The 38-year-old Gase hasn’t been much of a quarterback whisperer in Miami and so far he’s no coaching wunderkind.
No. 3: Ron Rivera
Of all the teams in the NFL that are 1-3 or worse, no team has fallen farther to hit those depths than the Panthers.
And no coach’s stock has taken a bigger tumble than that of the reigning Coach of the Year.
It’s never easy to start the season on the road against the defending Super Bowl champions. The Panthers’ 21-20 loss to the Broncos is the type of defeat that has to be taken in stride. However, the Panthers seem to be ceding control of the NFC a little too easily to the Vikings and Falcons. As stern as the Vikings’ defense is, the Panthers went scoreless against Minnesota at home in the final 50 minutes of their 22-10 loss in Week 3.
The defending NFC champions have to do a little better than that.
The Panthers’ only win was more difficult than it had to be. They didn’t take control at home against the 49ers until the third quarter, opening up a 31-10 lead. The 49ers (1-3) pulled to within 34-27 with less than eight minutes left in the game before the Panthers pulled away again.
Rivera has led the Panthers to three straight NFC South titles and a Super Bowl, but he’s been inconsistent even in that success. After a 12-4 season in 2013, the Panthers needed only a 7-8-1 record to win the division in 2014. Then last year they went 15-1 and looked like a perennial power in the making.
They don’t look like one this year.
No. 2: Jim Caldwell
After starting the season 1-7 last year, Jim Caldwell kept his job by going 6-2 in the second half of the season.
The Lions are off to a 1-3 start this year, and Caldwell might not be able to keep getting away with slow starts with general manager Bob Quinn in his second season.
If it weren’t for Matt Prater’s field goal with four seconds left at Indianapolis, the Lions would be winless. The Titans and Bears, both 1-3 teams, have beaten the Lions. Detroit’s other loss came at Green Bay. That’s an understandable loss, but the Lions fell behind 31-3 in that game before their too-little, too-late rally made the final score 34-27.
Andre Roberts’ punt return with two minutes left put lipstick on the Lions’ pig of a performance Sunday, making the final score 17-14 against the previously winless Bears.
Another game where Jim Caldwell doesn’t have the #Lions ready to play and Stafford starts cold. Can tweet this 11 times a year.
— Jeff Risdon (@JeffRisdon) October 2, 2016
Going up against Brian Hoyer, the Lions had a chance to build on the momentum of their late-game surge in Green Bay. Instead, they’re three games out of first place in the NFC North.
No. 1: Gus Bradley
This is a Lifetime Underachievement Award just as much as it is an indictment on Gus Bradley’s work this season.
Bradley has never started better than 1-3 through four games in any of his four seasons as Jaguars coach, although after starting 0-4 in 2013 and 2014 the Jags have started 1-3 in each of the last two years. That kind of glacial improvement, however, isn’t going to cool Bradley’s hot seat.

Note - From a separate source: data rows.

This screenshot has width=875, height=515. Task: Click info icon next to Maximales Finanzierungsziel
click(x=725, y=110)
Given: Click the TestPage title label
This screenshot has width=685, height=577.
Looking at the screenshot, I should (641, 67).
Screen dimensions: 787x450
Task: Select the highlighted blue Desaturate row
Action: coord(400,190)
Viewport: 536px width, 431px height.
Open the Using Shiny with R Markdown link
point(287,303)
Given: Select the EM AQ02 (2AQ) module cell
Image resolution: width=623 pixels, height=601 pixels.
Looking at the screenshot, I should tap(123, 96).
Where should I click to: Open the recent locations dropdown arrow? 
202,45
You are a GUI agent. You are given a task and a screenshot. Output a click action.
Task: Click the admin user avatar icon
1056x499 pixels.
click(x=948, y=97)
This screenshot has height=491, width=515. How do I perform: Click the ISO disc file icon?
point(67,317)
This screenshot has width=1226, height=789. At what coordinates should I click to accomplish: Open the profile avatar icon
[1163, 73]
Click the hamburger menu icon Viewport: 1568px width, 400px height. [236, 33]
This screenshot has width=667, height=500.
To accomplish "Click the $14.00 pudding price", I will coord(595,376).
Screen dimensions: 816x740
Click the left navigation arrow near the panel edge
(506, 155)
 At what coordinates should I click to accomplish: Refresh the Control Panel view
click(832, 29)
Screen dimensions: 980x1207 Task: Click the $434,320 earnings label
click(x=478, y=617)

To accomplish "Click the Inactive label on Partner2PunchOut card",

With a young offensive core of Blake Bortles, Allen Robinson and Allen Hurns and all the focus on defense in free agency and the draft, the playoffs were at least supposed to be a possibility for the Jaguars this year. But they’ve been one of the league’s bigger disappointments.
Who knows where the Jaguars would be if they had pulled out that Week 1 game at home against the Packers. They had the ball at their own 37 down 27-23 with 3:17 left, but they had no timeouts remaining and were stopped at the Packers’ 14 with 23 seconds left.
Instead of building on that close loss to a playoff-caliber team, the Jaguars laid an egg in Week 2 at San Diego, committing 14 penalties and falling 38-14.
The Jaguars couldn’t hold a fourth-quarter lead in a 19-17 home loss to the Ravens and almost blew a 23-6 lead in beating the Colts 30-27 Sunday at London.